--- BEGIN ---

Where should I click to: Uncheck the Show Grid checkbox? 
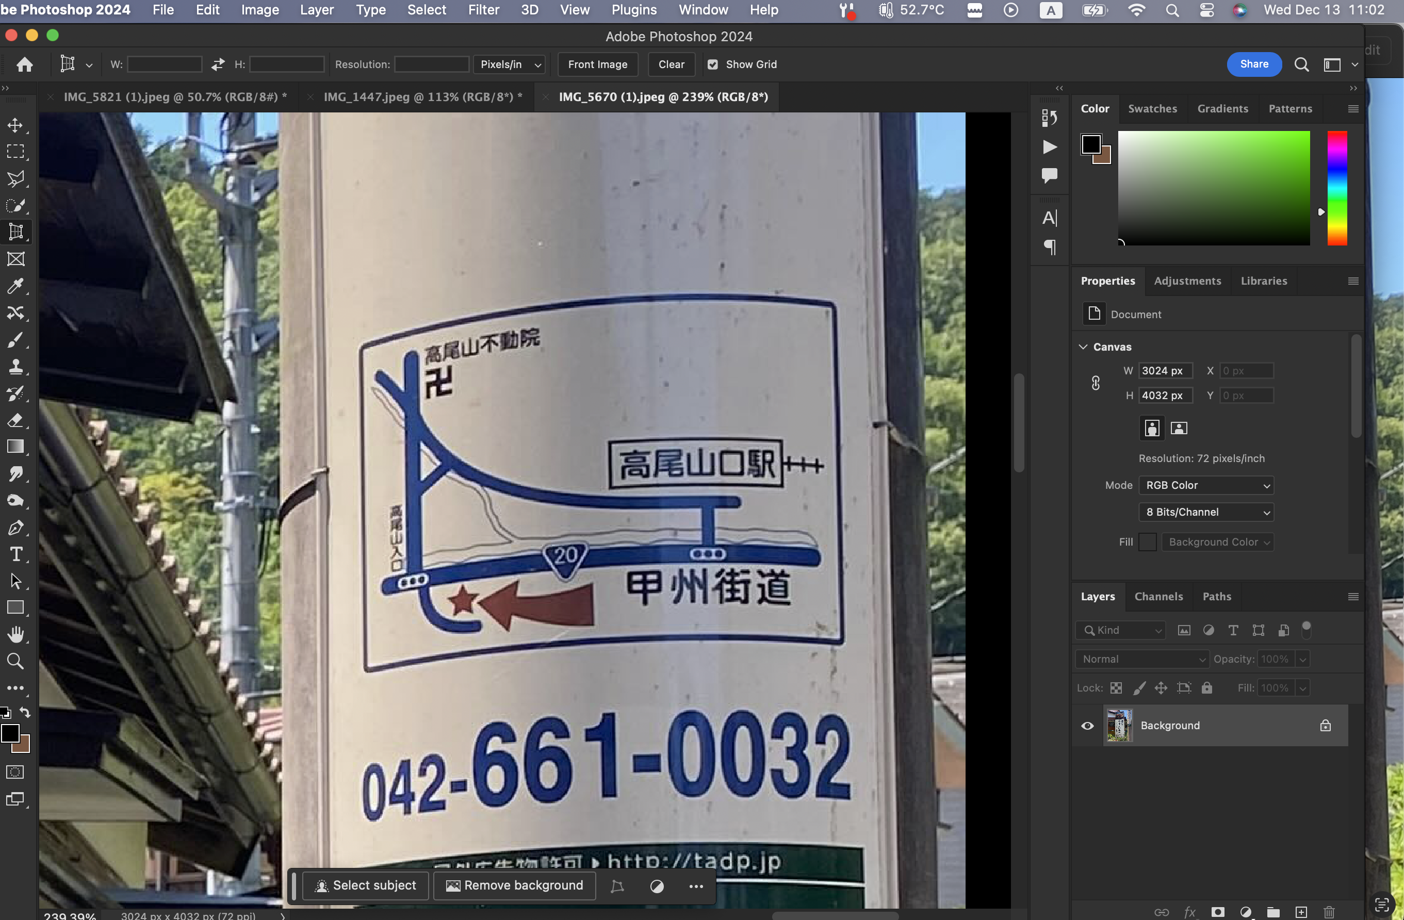point(713,64)
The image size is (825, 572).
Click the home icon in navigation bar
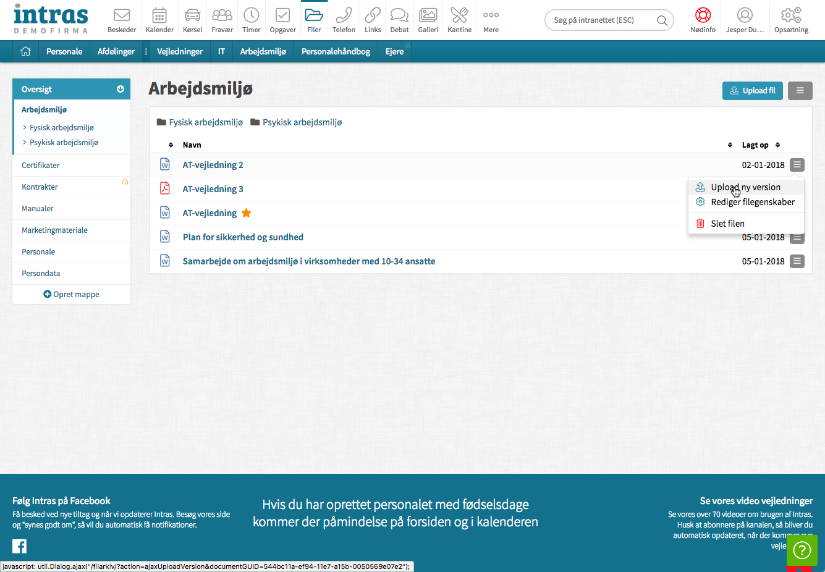pyautogui.click(x=25, y=51)
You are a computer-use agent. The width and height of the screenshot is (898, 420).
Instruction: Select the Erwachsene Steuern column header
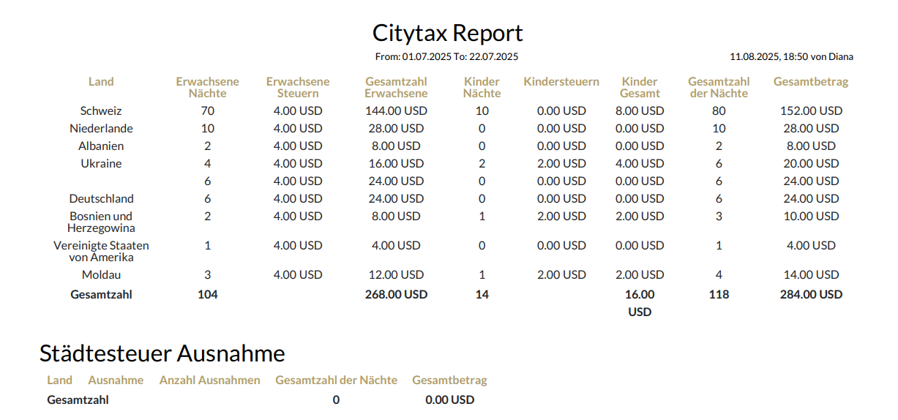coord(298,87)
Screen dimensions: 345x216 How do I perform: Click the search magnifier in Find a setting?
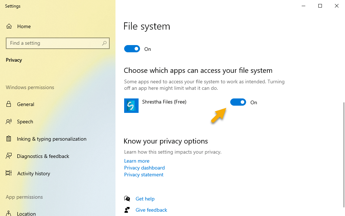(x=104, y=43)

--- END ---

**Short problem:**
Reproduce every line of the records above word for word, leaving out the pictures.

**Written response:**
Where should I click to: Uncheck the Show Grid checkbox? 
point(713,64)
The image size is (825, 572).
Click the home icon in navigation bar
pyautogui.click(x=25, y=51)
You are a computer-use agent. The width and height of the screenshot is (898, 420).
Instruction: Select the Erwachsene Steuern column header
coord(298,87)
Screen dimensions: 345x216 How do I perform: Click the search magnifier in Find a setting?
(x=104, y=43)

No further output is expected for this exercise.